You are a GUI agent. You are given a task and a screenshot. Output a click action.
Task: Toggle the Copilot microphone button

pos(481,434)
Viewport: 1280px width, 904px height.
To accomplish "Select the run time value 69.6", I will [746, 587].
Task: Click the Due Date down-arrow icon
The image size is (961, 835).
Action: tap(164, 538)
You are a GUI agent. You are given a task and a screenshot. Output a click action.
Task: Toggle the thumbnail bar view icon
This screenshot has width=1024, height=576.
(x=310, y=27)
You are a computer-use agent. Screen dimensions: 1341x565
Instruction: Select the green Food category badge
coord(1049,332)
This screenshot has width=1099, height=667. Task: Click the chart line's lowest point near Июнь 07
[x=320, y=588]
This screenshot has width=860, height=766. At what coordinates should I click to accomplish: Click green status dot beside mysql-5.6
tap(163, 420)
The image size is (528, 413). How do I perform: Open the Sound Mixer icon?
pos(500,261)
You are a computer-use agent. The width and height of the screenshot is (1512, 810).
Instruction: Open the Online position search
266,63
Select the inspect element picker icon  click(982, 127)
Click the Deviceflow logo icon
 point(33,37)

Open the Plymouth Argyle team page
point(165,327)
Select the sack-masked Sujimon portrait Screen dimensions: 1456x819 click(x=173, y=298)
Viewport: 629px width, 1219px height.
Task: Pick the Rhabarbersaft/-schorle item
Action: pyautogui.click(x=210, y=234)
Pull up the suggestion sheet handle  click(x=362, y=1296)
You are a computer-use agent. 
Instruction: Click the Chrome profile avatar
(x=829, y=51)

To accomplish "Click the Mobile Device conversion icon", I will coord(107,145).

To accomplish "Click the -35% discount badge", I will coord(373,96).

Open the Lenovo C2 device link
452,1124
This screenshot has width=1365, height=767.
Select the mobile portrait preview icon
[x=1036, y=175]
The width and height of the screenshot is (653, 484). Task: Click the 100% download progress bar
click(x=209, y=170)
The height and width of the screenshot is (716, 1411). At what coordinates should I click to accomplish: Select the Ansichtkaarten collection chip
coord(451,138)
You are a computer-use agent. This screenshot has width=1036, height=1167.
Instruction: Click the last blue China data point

_____

▶ _Brief_:
Copy out each entry once more, character for character.

▶ _Solved exercise_:
You are a GUI agent. You are given a task and a screenshot. Output a click action.
Task: Toggle the Copilot microphone button

pos(481,434)
Viewport: 1280px width, 904px height.
To accomplish "Select the run time value 69.6", I will [746, 587].
Task: Click the Due Date down-arrow icon
The image size is (961, 835).
Action: tap(164, 538)
You are a GUI agent. You are given a task and a screenshot. Output a click action.
Task: Toggle the thumbnail bar view icon
This screenshot has width=1024, height=576.
(x=310, y=27)
You are a computer-use agent. Screen dimensions: 1341x565
Instruction: Select the green Food category badge
coord(1049,332)
This screenshot has width=1099, height=667. Task: Click the chart line's lowest point near Июнь 07
[x=320, y=588]
This screenshot has width=860, height=766. At what coordinates should I click to accomplish: Click green status dot beside mysql-5.6
tap(163, 420)
The image size is (528, 413). How do I perform: Open the Sound Mixer icon?
pos(500,261)
You are a computer-use agent. The width and height of the screenshot is (1512, 810).
Instruction: Open the Online position search
266,63
Select the inspect element picker icon  click(982, 127)
Click the Deviceflow logo icon
 point(33,37)

Open the Plymouth Argyle team page
point(165,327)
Select the sack-masked Sujimon portrait Screen dimensions: 1456x819 click(x=173, y=298)
Viewport: 629px width, 1219px height.
Task: Pick the Rhabarbersaft/-schorle item
Action: pyautogui.click(x=210, y=234)
Pull up the suggestion sheet handle  click(x=362, y=1296)
You are a computer-use agent. 
Instruction: Click the Chrome profile avatar
(x=829, y=51)

To accomplish "Click the Mobile Device conversion icon", I will coord(107,145).

To accomplish "Click the -35% discount badge", I will coord(373,96).

Open the Lenovo C2 device link
452,1124
This screenshot has width=1365, height=767.
Select the mobile portrait preview icon
[x=1036, y=175]
The width and height of the screenshot is (653, 484). Task: Click the 100% download progress bar
click(x=209, y=170)
The height and width of the screenshot is (716, 1411). At what coordinates should I click to accomplish: Select the Ansichtkaarten collection chip
coord(451,138)
You are a computer-use agent. This screenshot has width=1036, height=1167.
Instruction: Click the last blue China data point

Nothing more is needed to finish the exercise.